====== Supplied records ======

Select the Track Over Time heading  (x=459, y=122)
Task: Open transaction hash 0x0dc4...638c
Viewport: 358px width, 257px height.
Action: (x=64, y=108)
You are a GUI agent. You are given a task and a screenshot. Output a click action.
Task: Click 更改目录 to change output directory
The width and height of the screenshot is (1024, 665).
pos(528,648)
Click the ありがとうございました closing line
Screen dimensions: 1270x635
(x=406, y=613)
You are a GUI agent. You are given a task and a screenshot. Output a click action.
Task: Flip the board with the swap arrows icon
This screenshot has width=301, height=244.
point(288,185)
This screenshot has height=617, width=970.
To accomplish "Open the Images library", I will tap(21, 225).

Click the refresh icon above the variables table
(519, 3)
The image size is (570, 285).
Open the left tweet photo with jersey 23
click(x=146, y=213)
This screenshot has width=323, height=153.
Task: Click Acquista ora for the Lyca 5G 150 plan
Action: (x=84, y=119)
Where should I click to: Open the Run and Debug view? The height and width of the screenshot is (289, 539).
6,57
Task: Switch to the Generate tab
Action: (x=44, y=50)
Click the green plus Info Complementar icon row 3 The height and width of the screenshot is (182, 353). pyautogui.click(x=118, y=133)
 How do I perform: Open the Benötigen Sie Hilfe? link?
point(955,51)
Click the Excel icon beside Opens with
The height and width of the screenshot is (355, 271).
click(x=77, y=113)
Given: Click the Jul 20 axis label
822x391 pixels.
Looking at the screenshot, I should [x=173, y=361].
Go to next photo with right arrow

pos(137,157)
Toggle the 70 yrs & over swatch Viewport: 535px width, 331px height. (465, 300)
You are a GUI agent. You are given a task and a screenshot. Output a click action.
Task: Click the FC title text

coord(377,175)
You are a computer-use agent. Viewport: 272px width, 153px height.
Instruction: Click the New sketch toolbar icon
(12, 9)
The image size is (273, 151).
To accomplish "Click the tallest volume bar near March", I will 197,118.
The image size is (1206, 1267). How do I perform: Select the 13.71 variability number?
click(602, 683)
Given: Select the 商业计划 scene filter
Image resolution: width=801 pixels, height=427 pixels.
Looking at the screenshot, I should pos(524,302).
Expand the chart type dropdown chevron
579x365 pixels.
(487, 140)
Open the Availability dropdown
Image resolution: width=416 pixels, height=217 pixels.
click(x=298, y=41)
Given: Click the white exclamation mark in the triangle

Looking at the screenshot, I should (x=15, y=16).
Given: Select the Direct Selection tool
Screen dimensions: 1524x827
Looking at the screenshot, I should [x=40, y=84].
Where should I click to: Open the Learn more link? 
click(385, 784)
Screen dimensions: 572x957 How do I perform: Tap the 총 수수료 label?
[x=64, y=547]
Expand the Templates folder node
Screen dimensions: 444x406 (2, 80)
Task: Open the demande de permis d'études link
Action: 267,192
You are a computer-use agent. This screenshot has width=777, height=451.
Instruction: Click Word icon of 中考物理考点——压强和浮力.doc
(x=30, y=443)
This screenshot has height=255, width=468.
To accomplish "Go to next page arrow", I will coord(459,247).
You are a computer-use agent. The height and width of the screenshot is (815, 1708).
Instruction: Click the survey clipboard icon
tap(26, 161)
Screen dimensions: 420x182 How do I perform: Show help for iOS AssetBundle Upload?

======

Description of the task
Your task is to retype all the records above with nothing left out.

Exercise answer
Select the Track Over Time heading  (x=459, y=122)
Task: Open transaction hash 0x0dc4...638c
Viewport: 358px width, 257px height.
Action: (x=64, y=108)
You are a GUI agent. You are given a task and a screenshot. Output a click action.
Task: Click 更改目录 to change output directory
The width and height of the screenshot is (1024, 665).
pos(528,648)
Click the ありがとうございました closing line
Screen dimensions: 1270x635
(x=406, y=613)
You are a GUI agent. You are given a task and a screenshot. Output a click action.
Task: Flip the board with the swap arrows icon
This screenshot has width=301, height=244.
point(288,185)
This screenshot has height=617, width=970.
To accomplish "Open the Images library", I will tap(21, 225).

Click the refresh icon above the variables table
(519, 3)
The image size is (570, 285).
Open the left tweet photo with jersey 23
click(x=146, y=213)
This screenshot has width=323, height=153.
Task: Click Acquista ora for the Lyca 5G 150 plan
Action: (x=84, y=119)
Where should I click to: Open the Run and Debug view? The height and width of the screenshot is (289, 539).
6,57
Task: Switch to the Generate tab
Action: (x=44, y=50)
Click the green plus Info Complementar icon row 3 The height and width of the screenshot is (182, 353). pyautogui.click(x=118, y=133)
 How do I perform: Open the Benötigen Sie Hilfe? link?
point(955,51)
Click the Excel icon beside Opens with
The height and width of the screenshot is (355, 271).
click(x=77, y=113)
Given: Click the Jul 20 axis label
822x391 pixels.
Looking at the screenshot, I should [x=173, y=361].
Go to next photo with right arrow

pos(137,157)
Toggle the 70 yrs & over swatch Viewport: 535px width, 331px height. (465, 300)
You are a GUI agent. You are given a task and a screenshot. Output a click action.
Task: Click the FC title text

coord(377,175)
You are a computer-use agent. Viewport: 272px width, 153px height.
Instruction: Click the New sketch toolbar icon
(12, 9)
The image size is (273, 151).
To accomplish "Click the tallest volume bar near March", I will 197,118.
The image size is (1206, 1267). How do I perform: Select the 13.71 variability number?
click(602, 683)
Given: Select the 商业计划 scene filter
Image resolution: width=801 pixels, height=427 pixels.
Looking at the screenshot, I should pos(524,302).
Expand the chart type dropdown chevron
579x365 pixels.
(487, 140)
Open the Availability dropdown
Image resolution: width=416 pixels, height=217 pixels.
click(x=298, y=41)
Given: Click the white exclamation mark in the triangle

Looking at the screenshot, I should (x=15, y=16).
Given: Select the Direct Selection tool
Screen dimensions: 1524x827
Looking at the screenshot, I should [x=40, y=84].
Where should I click to: Open the Learn more link? 
click(385, 784)
Screen dimensions: 572x957 How do I perform: Tap the 총 수수료 label?
[x=64, y=547]
Expand the Templates folder node
Screen dimensions: 444x406 (2, 80)
Task: Open the demande de permis d'études link
Action: 267,192
You are a computer-use agent. This screenshot has width=777, height=451.
Instruction: Click Word icon of 中考物理考点——压强和浮力.doc
(x=30, y=443)
This screenshot has height=255, width=468.
To accomplish "Go to next page arrow", I will coord(459,247).
You are a computer-use agent. The height and width of the screenshot is (815, 1708).
Instruction: Click the survey clipboard icon
tap(26, 161)
Screen dimensions: 420x182 How do I perform: Show help for iOS AssetBundle Upload?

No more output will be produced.